Kuzeyde tarih müzesi durur, güney tarafında Saint Basil ve Kremlin yer alır. Doğu tarafında Devlet Satış Mağazaları (GUM) alış veriş merkezi ve Kazan Katedrali bulunur. Bütün bu mekânların tarihinden de kısaca söz etmenin vakti geldi sanırım.

Orijinal Kremlin 1156 yılında Moskova nehrinin kuzeyine inşa edilmiş ahşap bir yapıymış. 1400’lü yıllarda prens III. Ivan tarafından suçluların ve hırsızların uğrak mekânı olan ve fakir halkın yaşadığı bölgenin boşaltılması istenmiş. Büyük Ivan ise bir İtalyan mimar getirterek Kremlinin taş duvarlı olarak yeniden inşasını sağlamış.
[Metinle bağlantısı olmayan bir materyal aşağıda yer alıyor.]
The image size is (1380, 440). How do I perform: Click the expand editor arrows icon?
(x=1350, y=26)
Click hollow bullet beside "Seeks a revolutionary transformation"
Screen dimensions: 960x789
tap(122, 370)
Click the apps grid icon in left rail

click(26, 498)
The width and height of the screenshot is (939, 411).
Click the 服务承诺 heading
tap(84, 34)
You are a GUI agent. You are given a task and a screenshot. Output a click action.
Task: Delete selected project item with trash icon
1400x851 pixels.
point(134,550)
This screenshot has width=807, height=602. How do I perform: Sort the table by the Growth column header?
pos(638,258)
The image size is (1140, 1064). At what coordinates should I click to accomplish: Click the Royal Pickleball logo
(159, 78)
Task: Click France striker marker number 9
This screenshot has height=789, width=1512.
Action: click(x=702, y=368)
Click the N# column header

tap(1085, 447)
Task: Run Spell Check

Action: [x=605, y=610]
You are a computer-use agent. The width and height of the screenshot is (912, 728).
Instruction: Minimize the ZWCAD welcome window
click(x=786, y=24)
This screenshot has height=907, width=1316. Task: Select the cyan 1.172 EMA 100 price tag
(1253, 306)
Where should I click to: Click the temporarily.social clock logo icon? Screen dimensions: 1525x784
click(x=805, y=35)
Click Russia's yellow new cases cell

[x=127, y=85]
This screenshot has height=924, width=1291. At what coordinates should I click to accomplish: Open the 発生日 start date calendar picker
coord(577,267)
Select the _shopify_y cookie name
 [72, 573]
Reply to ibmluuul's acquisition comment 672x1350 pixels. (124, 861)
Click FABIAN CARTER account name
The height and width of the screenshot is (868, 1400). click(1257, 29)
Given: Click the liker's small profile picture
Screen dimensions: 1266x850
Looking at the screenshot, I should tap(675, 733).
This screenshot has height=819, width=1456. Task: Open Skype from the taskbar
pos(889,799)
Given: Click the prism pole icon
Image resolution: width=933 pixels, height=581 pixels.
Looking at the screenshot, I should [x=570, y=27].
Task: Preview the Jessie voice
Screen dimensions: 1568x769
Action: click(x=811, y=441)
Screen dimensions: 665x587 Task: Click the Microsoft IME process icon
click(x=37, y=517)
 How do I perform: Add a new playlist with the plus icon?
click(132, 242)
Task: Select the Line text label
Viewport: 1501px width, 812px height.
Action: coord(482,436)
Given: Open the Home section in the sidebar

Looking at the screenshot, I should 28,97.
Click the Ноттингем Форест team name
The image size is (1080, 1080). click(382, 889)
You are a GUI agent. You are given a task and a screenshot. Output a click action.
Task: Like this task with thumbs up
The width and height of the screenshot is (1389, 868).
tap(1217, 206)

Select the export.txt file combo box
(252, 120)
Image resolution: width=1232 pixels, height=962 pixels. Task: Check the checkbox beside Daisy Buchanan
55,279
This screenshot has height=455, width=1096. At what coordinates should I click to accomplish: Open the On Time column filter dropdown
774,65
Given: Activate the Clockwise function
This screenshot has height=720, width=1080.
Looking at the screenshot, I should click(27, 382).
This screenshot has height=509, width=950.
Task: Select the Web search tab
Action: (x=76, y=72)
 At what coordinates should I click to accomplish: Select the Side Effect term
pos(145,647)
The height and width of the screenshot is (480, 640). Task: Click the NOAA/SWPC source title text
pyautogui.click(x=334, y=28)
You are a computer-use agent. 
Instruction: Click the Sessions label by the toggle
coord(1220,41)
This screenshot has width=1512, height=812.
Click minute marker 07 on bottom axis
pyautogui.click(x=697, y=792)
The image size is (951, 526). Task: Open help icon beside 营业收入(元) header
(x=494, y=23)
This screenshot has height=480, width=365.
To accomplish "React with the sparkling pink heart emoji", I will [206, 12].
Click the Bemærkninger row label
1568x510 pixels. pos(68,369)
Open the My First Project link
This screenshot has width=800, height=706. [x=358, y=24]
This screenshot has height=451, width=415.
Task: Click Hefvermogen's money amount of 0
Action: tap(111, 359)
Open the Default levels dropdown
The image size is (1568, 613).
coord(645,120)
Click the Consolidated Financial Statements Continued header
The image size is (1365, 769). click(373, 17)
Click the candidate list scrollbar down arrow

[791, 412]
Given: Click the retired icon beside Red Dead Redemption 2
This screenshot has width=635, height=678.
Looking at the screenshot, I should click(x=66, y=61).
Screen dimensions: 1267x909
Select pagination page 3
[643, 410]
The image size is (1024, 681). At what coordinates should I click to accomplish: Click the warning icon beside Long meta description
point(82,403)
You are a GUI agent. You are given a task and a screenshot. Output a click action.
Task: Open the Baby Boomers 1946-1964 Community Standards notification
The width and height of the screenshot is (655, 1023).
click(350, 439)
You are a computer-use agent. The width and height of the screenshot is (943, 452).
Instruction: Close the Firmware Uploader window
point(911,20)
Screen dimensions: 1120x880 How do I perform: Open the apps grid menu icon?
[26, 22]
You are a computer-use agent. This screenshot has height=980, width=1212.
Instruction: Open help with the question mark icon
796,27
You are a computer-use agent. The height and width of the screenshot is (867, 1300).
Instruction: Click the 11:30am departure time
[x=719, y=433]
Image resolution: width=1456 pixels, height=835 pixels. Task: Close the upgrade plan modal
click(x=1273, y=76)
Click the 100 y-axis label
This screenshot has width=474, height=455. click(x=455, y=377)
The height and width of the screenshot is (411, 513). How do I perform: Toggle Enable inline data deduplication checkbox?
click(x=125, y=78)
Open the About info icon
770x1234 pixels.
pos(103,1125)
Saint Basil, 1555 - 1561 yılları arasında  Kazan ve Astrahan hanlıklarına karşı kazanılan zaferleri kutlamak amacıyla Korkunç İvan tarafından yaptırılmış. Sekiz kubbenin, sekiz ayrı zaferi simgelediği söylenir. Geleneksel renkler olan beyaz, kırmızı ve altın rengine, daha sonra mavi ve yeşil renkler de eklenmiş.

1893 de tamamlanan bugünkü GUM binası ise Avrupa’da en önemli alış veriş merkezlerden biriymiş. 1928 yılında Stalin tarafından kapatılmış ve birinci beş yıllık kalkınma planının hazırlık çalışmalarında görev alan yöneticilere tahsis edilmiş. 1953 de yeninden açılmış ve Sovyetler döneminde önünde kuyruklar oluşan önemli mekânlardan biri haline gelmiş.

1924’den itibaren Lenin’in mezarı da meydanın bir parçası haline gelmiş.

Meydan ilk zamanlarda bir pazaryeri işlevi görmüş, tören ve gösteri yeri olarak da kullanılmış. Rus Çarlarının taç giyme törenlerine ev sahipliği yapmış. Bugüne kadar aşağı yukarı bütün Rus hükümetleri tarafından resmi tören yeri olarak kullanılmış.

Sovyetler zamanında önemini korumuş hatta daha da artırmış. Resmi törenlerin ve askeri geçitlerin merkezi olmuş. Sovyetlerin gücünün ve ihtişamının sergilendiği en önemli mekân olmuş. En görkemli askeri törenin Nazilerin yenilmesi sonrası 1945 yılında yapılan tören olduğu söylenebilir.

En ilginç olaylardan biri de 28 Mayıs 1987’de bir Alman öğrencinin Cessna 172 model bir uçakla meydana inmesi olmuş.

Oradayken bütün bunları düşünebilirsiniz işte. Emeği geçenleri, iz bırakanları: Mimarları, işçileri, Çarları, Korkunç İvanı, Lenin’i. Ve kim bilir kaç kez gelip geçmiş olan büyük yazarları. Tolstoy’u, Dostoyevski’yi, Çehov’u, Gogol’u, Bulgakov’u ve daha nicelerini. Ve Nazım’ı elbette.


Bugün bir kış günü değil. Gece de değil. Rüzgârlı bir sonbahar günü. Sararmış yapraklar sürükleniyor Meydan’da. GUM’a gireceğim şimdi. Bir kahve içip dinleneceğim biraz. Belki siz de oralardasınızdır kim bilir.